CD56dim and CD56bright NK cells are two subsets of NK cells. We observed that PD-1 was mainly expressed on the surface of CD56dim NK cells from the patients of lung cancer, which is consistent with the findings in ovarian cancer and non-tumor infected patients 38. In esophageal squamous cell carcinoma, the increased proportion of PD-1+ NK cells has been related to poor prognosis 20. Therefore, we wanted to explore whether the enhanced percentage of peripheral blood PD-1+ NK cells could be used as a prognostic indicator for lung cancer. Unfortunately, due to inadequate numbers of participants involved and insufficient observation time in this study, the relationship between PD-1+ NK cells and lung cancer prognosis could not be determined. Therefore, further studies should widen the scope of this meaningful comparative analysis.

The expression of PD-1 on the T cell surface can be mediated by cytokines, such as IL-2 and IL-10 39, 40. Next, we asked whether the enhancement of PD-1+ NK cells in lung cancer associated with plasma cytokine. We demonstrated that the levels of IL-2, TNF-α, and IL-10 in the plasma from lung cancer patients were significantly higher than those in the plasma from healthy donors. Notably, in lung cancer, the concentration of plasma IL-2 was positively related with the proportion of PD-1+ NK cells in the blood. Moreover, in vitro studies have further indicated that IL-2 can quickly and significantly increase the PD-1+ NK cell ratios of lung cancer patients; and similar results been confirmed in NK cells from healthy donors 22. This suggests that the increased concentration of IL-2 in plasma from lung cancer patients may be one of the underlying reasons for the generation of PD-1+ NK cells in blood.

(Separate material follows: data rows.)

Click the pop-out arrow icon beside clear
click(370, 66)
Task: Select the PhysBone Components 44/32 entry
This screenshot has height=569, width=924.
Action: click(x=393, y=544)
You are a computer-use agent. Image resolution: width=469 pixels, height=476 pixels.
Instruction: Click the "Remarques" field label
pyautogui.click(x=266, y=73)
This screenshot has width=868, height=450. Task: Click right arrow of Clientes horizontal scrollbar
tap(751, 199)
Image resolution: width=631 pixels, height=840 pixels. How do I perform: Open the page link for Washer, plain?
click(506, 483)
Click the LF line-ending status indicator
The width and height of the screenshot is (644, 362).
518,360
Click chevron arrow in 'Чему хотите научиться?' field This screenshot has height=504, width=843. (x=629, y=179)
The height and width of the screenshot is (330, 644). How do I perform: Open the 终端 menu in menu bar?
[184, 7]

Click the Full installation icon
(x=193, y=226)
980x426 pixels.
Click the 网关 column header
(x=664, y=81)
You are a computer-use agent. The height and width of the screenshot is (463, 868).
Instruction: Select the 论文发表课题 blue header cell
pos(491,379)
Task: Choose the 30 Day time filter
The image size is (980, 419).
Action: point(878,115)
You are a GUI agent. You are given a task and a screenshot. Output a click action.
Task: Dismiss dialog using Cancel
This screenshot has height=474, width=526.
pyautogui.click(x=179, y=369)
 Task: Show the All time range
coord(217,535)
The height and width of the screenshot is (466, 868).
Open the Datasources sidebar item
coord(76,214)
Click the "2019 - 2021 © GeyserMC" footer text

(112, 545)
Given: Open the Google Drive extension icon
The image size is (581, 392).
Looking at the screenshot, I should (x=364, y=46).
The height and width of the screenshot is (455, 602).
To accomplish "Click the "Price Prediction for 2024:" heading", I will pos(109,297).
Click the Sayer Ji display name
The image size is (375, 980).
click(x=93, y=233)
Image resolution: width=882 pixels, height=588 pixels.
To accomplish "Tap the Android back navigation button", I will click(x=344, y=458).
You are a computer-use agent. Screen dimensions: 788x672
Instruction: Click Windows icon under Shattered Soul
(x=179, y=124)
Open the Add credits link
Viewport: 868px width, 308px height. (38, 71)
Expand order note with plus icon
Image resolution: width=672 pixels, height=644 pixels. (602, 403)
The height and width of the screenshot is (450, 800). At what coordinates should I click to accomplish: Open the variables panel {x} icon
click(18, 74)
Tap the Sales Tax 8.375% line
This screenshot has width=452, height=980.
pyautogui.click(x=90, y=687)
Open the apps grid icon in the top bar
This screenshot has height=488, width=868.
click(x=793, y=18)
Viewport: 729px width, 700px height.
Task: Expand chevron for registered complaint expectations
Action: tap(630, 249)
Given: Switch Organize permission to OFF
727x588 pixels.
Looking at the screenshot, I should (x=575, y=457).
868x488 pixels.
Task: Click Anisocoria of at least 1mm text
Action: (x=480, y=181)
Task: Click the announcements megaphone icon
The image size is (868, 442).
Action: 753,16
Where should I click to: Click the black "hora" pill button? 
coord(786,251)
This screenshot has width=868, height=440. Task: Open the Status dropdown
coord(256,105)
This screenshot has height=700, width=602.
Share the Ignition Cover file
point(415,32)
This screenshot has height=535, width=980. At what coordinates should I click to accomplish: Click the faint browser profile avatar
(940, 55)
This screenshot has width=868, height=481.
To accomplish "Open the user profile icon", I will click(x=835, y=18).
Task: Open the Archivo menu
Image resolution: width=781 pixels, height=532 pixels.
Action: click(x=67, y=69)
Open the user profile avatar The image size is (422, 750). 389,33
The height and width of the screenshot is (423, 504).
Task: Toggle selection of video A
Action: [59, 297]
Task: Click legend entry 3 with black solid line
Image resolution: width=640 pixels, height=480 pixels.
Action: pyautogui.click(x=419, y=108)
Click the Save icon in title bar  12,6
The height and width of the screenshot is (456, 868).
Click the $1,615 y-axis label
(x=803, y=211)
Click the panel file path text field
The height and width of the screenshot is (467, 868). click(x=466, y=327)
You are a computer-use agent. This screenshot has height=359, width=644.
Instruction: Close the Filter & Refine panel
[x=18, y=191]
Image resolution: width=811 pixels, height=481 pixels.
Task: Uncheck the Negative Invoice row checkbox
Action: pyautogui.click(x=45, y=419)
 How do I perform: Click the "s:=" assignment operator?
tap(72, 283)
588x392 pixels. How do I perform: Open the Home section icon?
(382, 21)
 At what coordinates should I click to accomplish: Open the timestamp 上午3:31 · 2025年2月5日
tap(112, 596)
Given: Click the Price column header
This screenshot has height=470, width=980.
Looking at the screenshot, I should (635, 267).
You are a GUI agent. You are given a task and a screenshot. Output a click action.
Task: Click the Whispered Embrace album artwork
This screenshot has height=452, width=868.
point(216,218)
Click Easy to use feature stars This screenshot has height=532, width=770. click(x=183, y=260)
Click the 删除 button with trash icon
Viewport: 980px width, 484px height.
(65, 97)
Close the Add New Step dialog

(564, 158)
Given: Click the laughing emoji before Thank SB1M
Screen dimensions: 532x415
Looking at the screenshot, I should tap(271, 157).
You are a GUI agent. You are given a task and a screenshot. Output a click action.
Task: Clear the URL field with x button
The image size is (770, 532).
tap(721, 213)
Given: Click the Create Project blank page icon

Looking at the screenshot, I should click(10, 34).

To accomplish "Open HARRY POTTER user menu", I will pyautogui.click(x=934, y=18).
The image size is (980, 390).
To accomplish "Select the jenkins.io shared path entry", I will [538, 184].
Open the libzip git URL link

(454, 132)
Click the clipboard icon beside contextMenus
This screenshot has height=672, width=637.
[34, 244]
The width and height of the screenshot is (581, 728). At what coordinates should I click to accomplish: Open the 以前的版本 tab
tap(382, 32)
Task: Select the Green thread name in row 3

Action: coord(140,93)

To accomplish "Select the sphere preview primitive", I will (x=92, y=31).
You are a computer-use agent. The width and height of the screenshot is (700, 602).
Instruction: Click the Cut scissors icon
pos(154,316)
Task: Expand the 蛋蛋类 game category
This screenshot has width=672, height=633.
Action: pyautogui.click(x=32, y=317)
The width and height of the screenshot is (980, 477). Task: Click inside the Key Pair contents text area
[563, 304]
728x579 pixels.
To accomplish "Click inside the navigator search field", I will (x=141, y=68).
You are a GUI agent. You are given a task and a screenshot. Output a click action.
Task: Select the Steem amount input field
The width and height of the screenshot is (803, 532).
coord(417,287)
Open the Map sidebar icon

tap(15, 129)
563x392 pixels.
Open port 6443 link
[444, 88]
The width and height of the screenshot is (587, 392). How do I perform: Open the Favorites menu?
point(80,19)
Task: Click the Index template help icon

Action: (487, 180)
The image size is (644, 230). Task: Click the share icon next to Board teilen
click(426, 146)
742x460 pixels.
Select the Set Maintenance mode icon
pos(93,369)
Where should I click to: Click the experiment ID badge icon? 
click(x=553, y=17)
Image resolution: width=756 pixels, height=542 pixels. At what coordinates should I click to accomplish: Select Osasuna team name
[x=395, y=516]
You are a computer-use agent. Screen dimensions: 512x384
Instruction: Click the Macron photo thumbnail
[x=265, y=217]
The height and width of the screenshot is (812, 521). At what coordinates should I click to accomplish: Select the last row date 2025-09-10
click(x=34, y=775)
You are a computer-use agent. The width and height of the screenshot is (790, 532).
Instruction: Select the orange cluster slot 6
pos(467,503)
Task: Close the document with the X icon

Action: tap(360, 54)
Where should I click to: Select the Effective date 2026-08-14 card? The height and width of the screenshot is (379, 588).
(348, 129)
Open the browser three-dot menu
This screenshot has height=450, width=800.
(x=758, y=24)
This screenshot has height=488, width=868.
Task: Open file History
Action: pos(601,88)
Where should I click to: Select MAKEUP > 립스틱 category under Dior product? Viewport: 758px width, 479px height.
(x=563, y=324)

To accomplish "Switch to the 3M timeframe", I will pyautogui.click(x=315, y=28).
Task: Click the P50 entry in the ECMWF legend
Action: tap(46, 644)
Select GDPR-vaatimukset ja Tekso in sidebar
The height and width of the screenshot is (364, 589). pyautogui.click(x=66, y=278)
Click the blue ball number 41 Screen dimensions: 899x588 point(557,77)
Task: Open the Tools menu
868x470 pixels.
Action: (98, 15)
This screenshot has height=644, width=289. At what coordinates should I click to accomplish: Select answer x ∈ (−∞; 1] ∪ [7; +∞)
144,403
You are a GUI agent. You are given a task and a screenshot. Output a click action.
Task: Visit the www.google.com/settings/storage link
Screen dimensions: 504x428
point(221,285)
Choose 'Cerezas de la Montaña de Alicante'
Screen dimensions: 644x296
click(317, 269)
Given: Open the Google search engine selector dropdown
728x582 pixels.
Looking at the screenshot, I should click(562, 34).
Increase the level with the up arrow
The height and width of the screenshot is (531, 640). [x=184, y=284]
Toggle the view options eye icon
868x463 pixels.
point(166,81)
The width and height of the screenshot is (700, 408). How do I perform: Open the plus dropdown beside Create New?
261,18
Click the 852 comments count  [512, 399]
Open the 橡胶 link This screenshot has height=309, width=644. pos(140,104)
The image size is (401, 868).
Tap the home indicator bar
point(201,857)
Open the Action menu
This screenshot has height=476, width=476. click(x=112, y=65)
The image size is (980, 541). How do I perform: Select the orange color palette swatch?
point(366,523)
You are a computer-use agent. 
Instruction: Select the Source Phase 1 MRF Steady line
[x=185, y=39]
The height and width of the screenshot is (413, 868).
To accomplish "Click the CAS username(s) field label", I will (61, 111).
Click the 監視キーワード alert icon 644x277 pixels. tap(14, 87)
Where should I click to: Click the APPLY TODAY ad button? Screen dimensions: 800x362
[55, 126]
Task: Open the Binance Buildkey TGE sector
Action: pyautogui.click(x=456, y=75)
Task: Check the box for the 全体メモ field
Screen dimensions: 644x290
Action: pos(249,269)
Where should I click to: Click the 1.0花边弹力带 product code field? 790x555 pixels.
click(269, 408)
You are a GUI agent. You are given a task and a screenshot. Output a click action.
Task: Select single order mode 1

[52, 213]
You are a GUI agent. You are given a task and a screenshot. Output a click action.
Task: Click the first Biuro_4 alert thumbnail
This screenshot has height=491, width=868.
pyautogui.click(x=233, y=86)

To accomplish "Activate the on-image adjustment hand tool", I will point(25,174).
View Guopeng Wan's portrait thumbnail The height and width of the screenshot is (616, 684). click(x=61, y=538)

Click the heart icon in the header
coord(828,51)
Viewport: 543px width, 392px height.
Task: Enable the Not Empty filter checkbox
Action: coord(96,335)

Given that the expression of CD107a has been considered as a sensitive marker for determination of the cytotoxic activity 41, to assess the cytotoxic activity of PD-1+ NK cells, we performed CD107a tests, rather than a cytotoxicity assay of NK cells on tumor cells. Insufficient quantity of PD-1+ NK cells from patients had been the primary limitation of the present study. Although the proportion of PD-1+ NK cells in lung cancer patients is higher than that in healthy individuals, it is still relatively low. To get enough PD-1+ NK cells for detection of cytotoxicity, approximately 1 L of peripheral blood per patient is needed, which is beyond the scope of responsible patient care. In future research, we plan to construct a NK cell line expressing PD-1 and conduct a thorough research on the antitumor effect of PD-1+ NK cells and the mechanisms underlying the PD-1 regulation of NK cell function.

Conclusion

In conclusion, this study reveals a subset of NK cells with high expression of PD-1 in the blood of the patients with lung cancer, and the abundant of these PD-1+ NK cells may be related to the increased concentration of IL-2 in the plasma of the patients. Moreover, the antitumor activity of PD-1+ NK cells is lower than that of PD-1- NK cells. These results further support the notion that PD-1 downregulates the antitumor effect of not only T cells but also NK cells. Given the importance of NK cells in antitumor immunity, our work provides a rationale for blocking the PD-1 and PD-L1 axis to rescue the dysfunction of NK cells in cancers including lung cancer.